KGB plotted to kill Pope and bug Vatican

KGB plotted to kill Pope and bug Vatican


The KGB plotted to kill the Pope and spy on the Vatican by planting a bug inside a statue of the Virgin Mary, according to Czechoslovak secret service documents published in Italy yesterday.

Appalled at the prospect of an anti-communist Pole leading the Roman Catholic church, KGB bosses allegedly gave orders to destroy John Paul II hours after his election in 1979.

Operations - codenamed Pagoda and Infection - allegedly instructed intelligence agencies in the Warsaw pact countries to "discredit the church and the Pope with disinformation and provocations that do not exclude his physical elimination".

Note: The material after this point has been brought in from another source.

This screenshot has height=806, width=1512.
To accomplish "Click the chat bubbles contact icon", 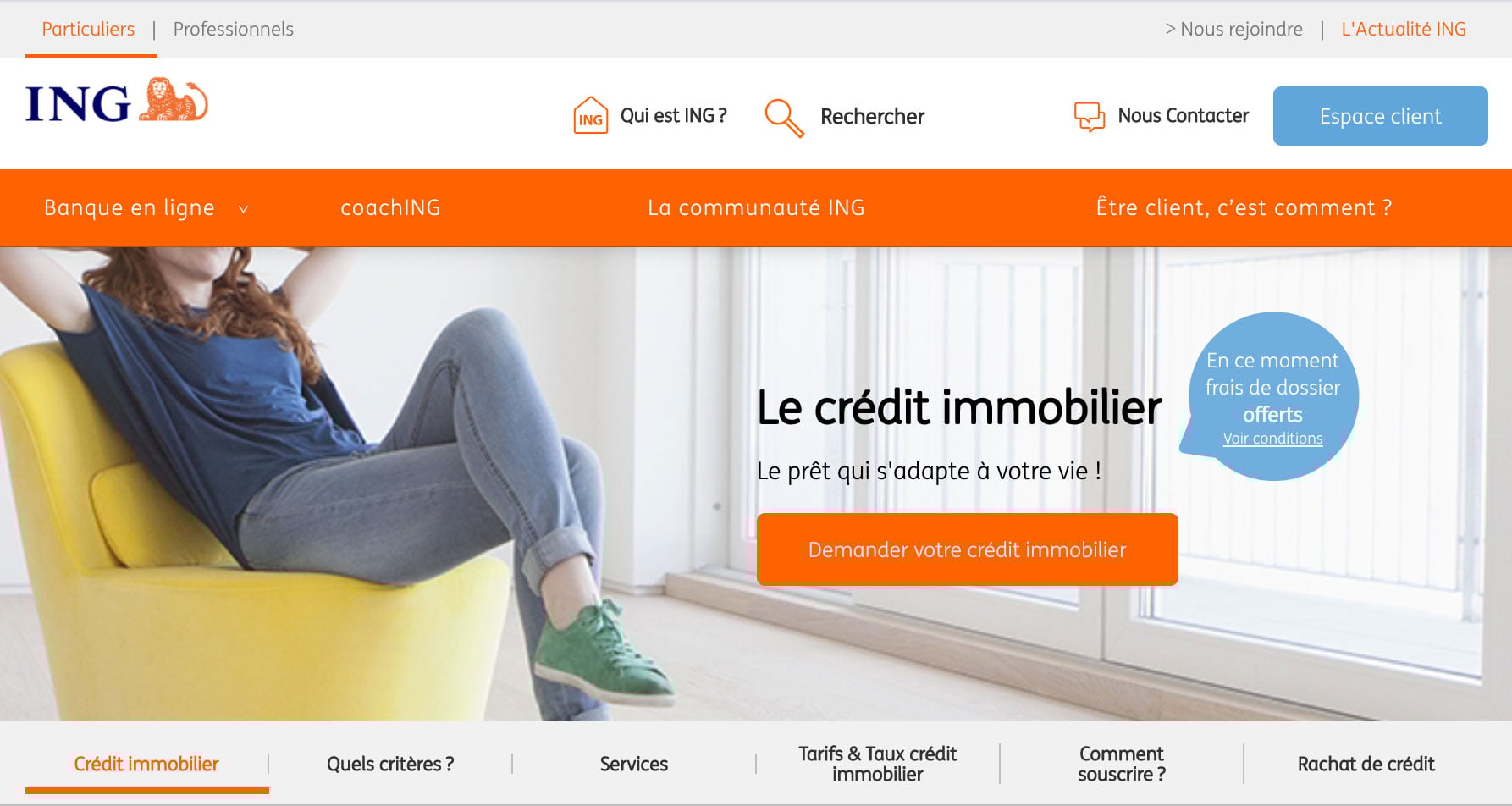I will (1090, 117).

The claims were contained in 47 pages of documents released to the Italian parliament's terrorism commission.

Italy's domestic secret service, Sisde, is believed to have obtained the papers from the then Czechoslovakia in 1990.

The archive vindicated claims that the Soviet Union was behind the March 1981 assassination attempt on the Pope in St Peter's Square, Rome, according to excerpts published in yesterday's Il Giorno newspaper.

It has never been proved that the gunman, Mehmet Ali Agca, a Turkish member of the Grey Wolves terrorist group, was working for Moscow.

KGB agents plotted to plant a bug in a statue of the Madonna kept on a table in the private study of the late Vatican secretary of state, Cardinal Agostino Casaroli, according to the files. A plan to put another bug in a picture frame was also alleged.

The KGB wanted to be able to anticipate and combat the Vatican's stoking of anti-communist sentiment in eastern Europe.

Markus Wolf, who headed East Germany's Stasi secret service, has claimed that a Benedectine monk who worked inside the Vatican was a mole.

The terrorism commission promised to investigate all the allegations. The Italian secret service is believed to possess another 600 pages of Czechoslovak documents. They were handed over after Vaclav Havel became president.

Enzo Fragala, a member of the rightwing Alleanza Nazionale, said it was clear that the Soviet Union wanted to destroy one of the gravest threats to its empire. "The Soviets succeeded in organising a frontal attack on the Vatican and the Pope," he said.

The Vatican declined to comment on the allegations.